Gerek ferdi gerekse toplumsal maliyeti hayli yüksek olan talasemi akraba evliliklerinin sıklığı nedeniyle ülkemiz açısından farklı bir kıymet taşıyor. Bu durumun hem hastalıkların sıklığını artırttığını hem de maalesef her yıl yüzlerce hastalıklı çocuğun dünyaya gelmesine neden olduğunu söyleyen Enfeksiyon Hastalıkları ve Klinik Mikrobiyoloji uzmanı Prof. Dr. Meral Sönmezoğlu, “Dünya Talasemi Günü” nedeniyle kıymetli açıklamalarda bulundu. Korunma ismine alınan tedbirleri ve evlilik öncesi evlenecek olan çiftlerin taranmasının değerine işaret eden Prof. Sönmezoğlu, ayrıyeten hastaları enfeksiyonlardan korunmak için neler yapılması gerektiğini anlattı.
Dünyada bilinen en yaygın genetik hastalık olan talasemi hastalığı, oksijen taşıma misyonu olan hemoglobin sentezinin genetik bozukluğu olarak tanımlanıyor. Bununla birlikte talasemi taşıyıcılarının birçoklarının bu hastalığı taşıdıklarını bilmediklerine işaret eden Yeditepe Üniversitesi Hastaneleri Enfeksiyon Hastalıkları ve Klinik Mikrobiyoloji uzmanı Prof. Dr. Meral Sönmezoğlu, lakin talasemi hastası bir çocuk sahibi olduklarında ya da hastalık için özel olan kan testi yaptırdıklarında öğrenebildiklerini söyledi.
“ÜLKEMİZDE AKDENİZ ANEMİSİ OLARAK BİLİNİYOR”

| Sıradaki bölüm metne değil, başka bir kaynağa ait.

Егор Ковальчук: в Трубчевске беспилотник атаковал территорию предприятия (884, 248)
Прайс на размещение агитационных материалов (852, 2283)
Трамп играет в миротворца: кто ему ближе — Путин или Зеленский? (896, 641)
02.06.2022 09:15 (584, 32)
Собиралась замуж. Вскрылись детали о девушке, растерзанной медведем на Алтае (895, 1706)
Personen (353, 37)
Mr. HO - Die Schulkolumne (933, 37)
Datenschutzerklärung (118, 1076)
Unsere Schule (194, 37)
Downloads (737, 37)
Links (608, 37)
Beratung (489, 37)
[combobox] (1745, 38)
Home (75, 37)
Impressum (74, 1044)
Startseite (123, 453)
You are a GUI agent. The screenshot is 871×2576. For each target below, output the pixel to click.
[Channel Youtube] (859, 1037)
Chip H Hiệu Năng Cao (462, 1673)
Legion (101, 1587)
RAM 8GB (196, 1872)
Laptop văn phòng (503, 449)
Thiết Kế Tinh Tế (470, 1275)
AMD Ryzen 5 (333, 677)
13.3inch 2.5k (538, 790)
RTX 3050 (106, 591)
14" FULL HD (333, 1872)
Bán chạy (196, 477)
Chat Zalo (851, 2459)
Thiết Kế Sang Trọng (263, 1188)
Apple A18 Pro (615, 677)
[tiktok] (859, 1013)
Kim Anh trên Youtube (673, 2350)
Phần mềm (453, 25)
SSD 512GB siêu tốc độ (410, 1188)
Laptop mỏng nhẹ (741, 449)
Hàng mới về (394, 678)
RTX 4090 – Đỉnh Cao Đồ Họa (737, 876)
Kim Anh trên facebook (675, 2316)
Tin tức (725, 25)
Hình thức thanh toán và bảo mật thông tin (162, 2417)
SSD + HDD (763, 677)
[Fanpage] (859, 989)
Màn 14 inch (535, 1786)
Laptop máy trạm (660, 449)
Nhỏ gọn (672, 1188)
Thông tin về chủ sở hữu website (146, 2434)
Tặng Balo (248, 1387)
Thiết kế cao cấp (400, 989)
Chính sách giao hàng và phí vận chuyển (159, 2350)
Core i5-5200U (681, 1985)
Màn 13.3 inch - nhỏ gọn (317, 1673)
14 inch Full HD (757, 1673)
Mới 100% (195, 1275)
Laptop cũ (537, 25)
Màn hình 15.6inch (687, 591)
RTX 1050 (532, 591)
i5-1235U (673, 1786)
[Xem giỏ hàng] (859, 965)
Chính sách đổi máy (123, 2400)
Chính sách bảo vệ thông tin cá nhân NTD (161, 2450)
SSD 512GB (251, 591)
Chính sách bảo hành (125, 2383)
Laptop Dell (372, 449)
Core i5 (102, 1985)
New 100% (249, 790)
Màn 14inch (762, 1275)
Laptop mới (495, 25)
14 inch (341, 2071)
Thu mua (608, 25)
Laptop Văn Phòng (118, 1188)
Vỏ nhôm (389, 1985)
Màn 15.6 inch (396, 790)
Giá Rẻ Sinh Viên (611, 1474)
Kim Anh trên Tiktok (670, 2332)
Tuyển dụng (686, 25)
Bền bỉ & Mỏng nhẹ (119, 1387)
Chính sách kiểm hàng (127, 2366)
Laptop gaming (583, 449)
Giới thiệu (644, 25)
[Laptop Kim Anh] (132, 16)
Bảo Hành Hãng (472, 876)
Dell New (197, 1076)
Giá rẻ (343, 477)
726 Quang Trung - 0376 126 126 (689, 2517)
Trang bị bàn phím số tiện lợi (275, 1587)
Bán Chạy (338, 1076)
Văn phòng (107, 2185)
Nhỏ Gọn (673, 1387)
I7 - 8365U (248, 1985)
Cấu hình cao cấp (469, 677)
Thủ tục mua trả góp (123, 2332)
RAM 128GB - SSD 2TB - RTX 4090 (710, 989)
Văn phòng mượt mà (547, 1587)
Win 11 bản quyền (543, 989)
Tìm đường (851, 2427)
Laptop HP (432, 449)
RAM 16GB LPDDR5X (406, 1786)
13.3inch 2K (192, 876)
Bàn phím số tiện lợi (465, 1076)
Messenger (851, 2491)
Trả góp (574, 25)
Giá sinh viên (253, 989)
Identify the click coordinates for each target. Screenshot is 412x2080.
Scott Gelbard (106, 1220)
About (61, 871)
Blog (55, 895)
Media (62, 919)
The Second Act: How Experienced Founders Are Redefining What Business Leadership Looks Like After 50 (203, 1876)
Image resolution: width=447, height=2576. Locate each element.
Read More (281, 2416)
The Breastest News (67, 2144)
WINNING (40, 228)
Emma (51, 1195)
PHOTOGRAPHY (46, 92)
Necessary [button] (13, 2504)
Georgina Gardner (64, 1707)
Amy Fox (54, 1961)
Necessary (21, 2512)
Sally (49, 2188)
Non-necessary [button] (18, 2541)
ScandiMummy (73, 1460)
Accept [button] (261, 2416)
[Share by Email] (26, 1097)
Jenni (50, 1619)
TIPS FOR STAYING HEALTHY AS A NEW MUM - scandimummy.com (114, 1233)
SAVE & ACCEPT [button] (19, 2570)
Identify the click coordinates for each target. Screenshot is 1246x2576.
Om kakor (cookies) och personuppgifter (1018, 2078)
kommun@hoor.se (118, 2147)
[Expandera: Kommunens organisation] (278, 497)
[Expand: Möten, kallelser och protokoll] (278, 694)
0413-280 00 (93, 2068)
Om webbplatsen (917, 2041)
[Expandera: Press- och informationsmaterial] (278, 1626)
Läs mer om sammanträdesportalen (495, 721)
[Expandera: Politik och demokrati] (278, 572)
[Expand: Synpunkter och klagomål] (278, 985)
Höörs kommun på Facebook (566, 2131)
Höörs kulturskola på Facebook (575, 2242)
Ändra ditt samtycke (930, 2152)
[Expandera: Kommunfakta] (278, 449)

“Ülkemizde akraba evliliklerinin fazla olması genetik geçişli bir hastalık olan talaseminin sıklığını arttırmakta, maalesef her yıl yüzlerce hastalıklı çocuk dünyaya gelmektedir” diyen Prof. Dr. Meral Sönmezoğlu hastalığın belirtileriyle ilgili şu bilgileri verdi: “Hemoglobinopati” denilen hastalıklar ortasında bulunan Talasemi hastalık kümesinde ülkemizde en sık Beta Talasemi görülmektedir. Beta Talasemi ülkemizde “Akdeniz Anemisi” olarak bilinir. Bu hastalık hemoglobin üretiminde yetersizlik ve bozukluk nedeniyle kanın doku ve organlara oksijen taşımasında azalmaya neden olur. Bunun sonucu olarak hastalarda solukluk, halsizlik, çabuk yorulma, çarpıntı, gelişme geriliği ortaya çıkar. Kemik iliğinin kan üretimi için çok uyarılması ve daha fazla çalışması ile yüz kemiklerinde hastalığa mahsus genişleme olur.”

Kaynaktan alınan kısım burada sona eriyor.